● GOAL OF THE EXERCISE
Turn the data into a Markdown table with the columns Row and Line. Begin with the line containing "Image resolution: width=480" and continue through the line containing "Image resolution: width=800", including both. Number each line, skip blank lines, and leave out the pictures.

● DATA TO PROCESS
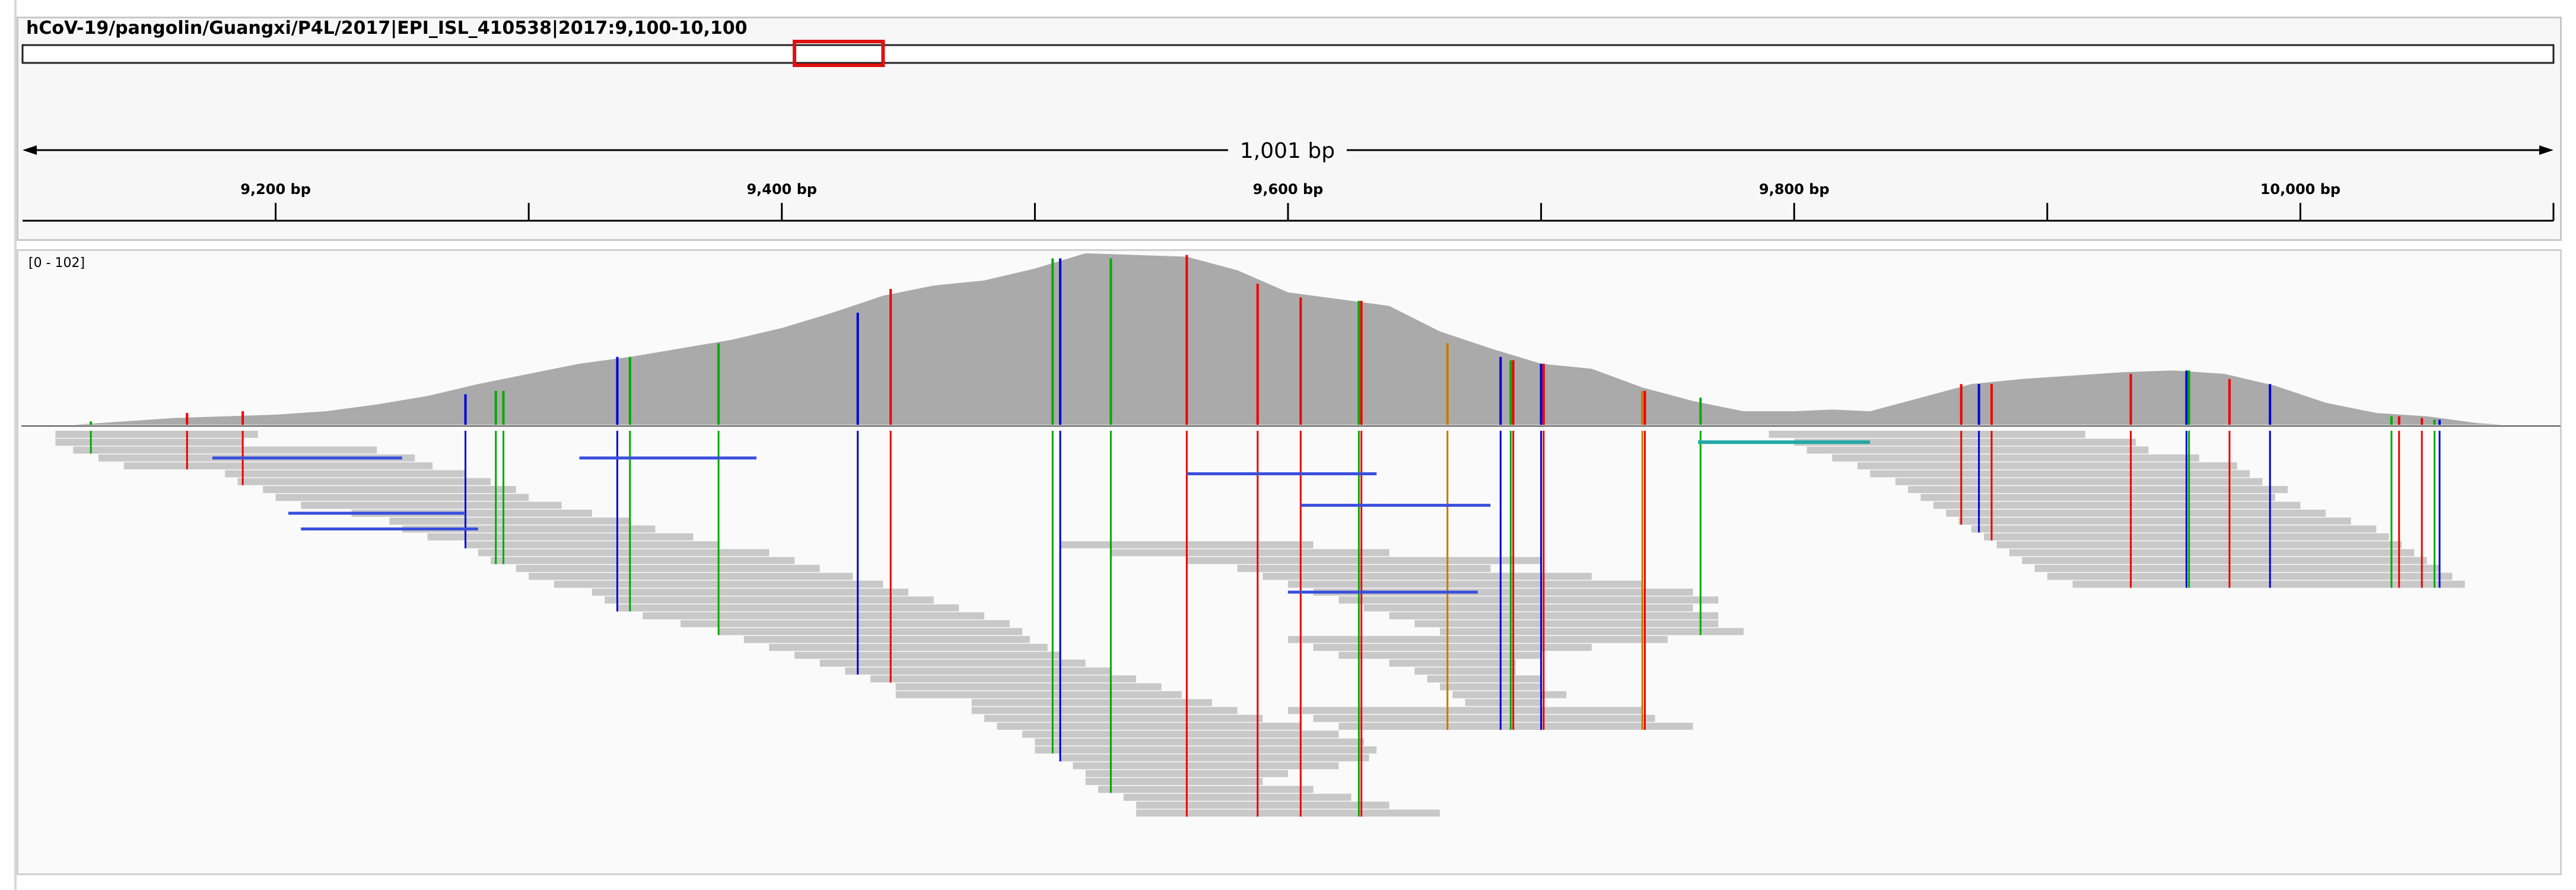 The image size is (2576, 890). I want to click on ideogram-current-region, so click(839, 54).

...

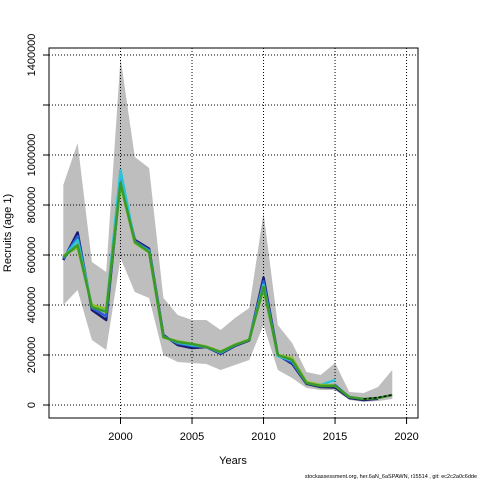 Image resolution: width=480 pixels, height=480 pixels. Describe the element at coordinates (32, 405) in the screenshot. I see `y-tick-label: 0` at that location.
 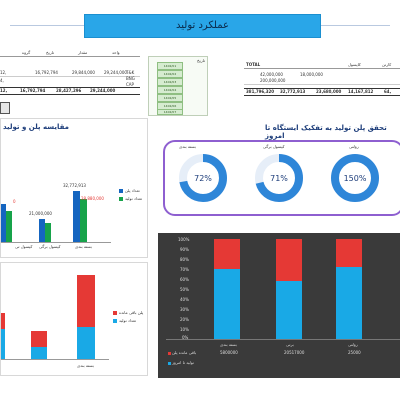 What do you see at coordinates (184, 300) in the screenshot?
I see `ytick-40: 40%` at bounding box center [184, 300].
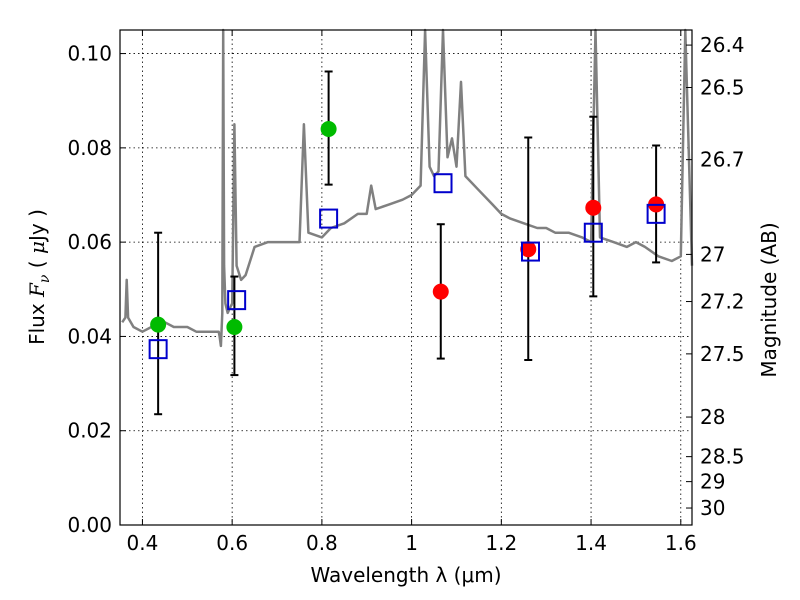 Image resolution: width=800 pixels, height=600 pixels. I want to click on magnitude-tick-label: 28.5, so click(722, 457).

● YOUR RESPONSE
| Row | Line |
|---|---|
| 1 |  Image resolution: width=480 pixels, height=480 pixels. Describe the element at coordinates (32, 405) in the screenshot. I see `y-tick-label: 0` at that location. |
| 2 |   What do you see at coordinates (184, 300) in the screenshot? |
| 3 | I see `ytick-40: 40%` at bounding box center [184, 300]. |
| 4 |  Image resolution: width=800 pixels, height=600 pixels. I want to click on magnitude-tick-label: 28.5, so click(722, 457). |